▶ Reading text:
5. In Eat the City: A Tale of the Fishers, Foragers, Butchers, Farmers, Poultry Minders, Sugar Refiners, Cane Cutters, Beekeepers, Winemakers, and Brewers Who Built New York, Robin Shulman dives into the history of New York City and finds food at its core. In each chapter Shulman interweaves stories of food production past and present — from cow herding in Manhattan to sugar cane farming in the Bronx and butchery in Brooklyn. Shulman introduces her readers to an array of characters from a wide variety of backgrounds proving that today’s obsession with where our food comes from is not a trend but a return to something fundamental — even in the most urban environments. Read our interview with Shulman.

6. If the term terroir — “the taste of place” — doesn’t conjure up images of the desert for you, you’re probably not alone. Agricultural ecologist and ethnobotanist Gary Paul Nabhan wants to change that with Desert Terroir: Exploring the Unique Flavors and Sundry Places of the Borderlands. In this short collection of essays, Nabhan invites his readers along in search of wild oregano, the long-horned Corriente cows of New Mexico, and Covina on the Baja Peninsula. Nabhan also shares his own work as a gardener and orchardist to bring foods grown in dry, southern counties up into the cooler hills where they might survive the next several decades of climate change, making himself an active participant in the ever-changing desert terroir. This an inspiring book by a man who knows the land he lives on intimately and a must-read for anyone who grows their own food or one day hopes to.

▶ Material provided:
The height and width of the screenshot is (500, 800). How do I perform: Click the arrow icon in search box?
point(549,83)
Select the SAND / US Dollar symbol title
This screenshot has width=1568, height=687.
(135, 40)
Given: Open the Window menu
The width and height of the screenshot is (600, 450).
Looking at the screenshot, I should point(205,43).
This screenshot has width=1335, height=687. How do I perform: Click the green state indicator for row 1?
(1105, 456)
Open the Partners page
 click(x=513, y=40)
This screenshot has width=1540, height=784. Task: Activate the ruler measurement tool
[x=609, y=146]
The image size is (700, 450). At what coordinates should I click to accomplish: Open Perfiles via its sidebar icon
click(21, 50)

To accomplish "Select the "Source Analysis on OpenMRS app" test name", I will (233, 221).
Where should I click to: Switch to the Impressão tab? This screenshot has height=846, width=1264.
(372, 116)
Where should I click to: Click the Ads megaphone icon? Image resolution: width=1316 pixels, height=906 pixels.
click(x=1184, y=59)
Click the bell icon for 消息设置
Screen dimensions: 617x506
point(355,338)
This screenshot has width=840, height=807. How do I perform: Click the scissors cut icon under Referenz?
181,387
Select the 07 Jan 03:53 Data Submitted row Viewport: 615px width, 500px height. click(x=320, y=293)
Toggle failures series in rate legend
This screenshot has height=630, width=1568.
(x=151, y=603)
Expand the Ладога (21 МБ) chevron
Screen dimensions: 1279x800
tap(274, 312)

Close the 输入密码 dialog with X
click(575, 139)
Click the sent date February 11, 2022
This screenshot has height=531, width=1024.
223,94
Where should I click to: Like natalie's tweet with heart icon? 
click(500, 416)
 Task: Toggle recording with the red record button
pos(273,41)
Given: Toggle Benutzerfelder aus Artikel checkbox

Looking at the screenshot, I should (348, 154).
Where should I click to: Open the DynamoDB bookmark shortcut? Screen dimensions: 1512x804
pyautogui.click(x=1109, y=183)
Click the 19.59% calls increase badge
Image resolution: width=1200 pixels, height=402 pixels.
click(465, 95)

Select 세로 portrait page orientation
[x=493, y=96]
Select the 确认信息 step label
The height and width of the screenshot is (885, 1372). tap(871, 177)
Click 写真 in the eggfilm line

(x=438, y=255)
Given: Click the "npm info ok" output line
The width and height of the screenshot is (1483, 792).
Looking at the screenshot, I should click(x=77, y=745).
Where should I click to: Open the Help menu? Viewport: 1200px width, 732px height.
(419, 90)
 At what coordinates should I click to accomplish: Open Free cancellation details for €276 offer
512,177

▶ Objective: In the book reviews, what two professions are given for Gary Paul Nabhan?

▶ Output of the exercise: Agricultural ecologist and ethnobotanist.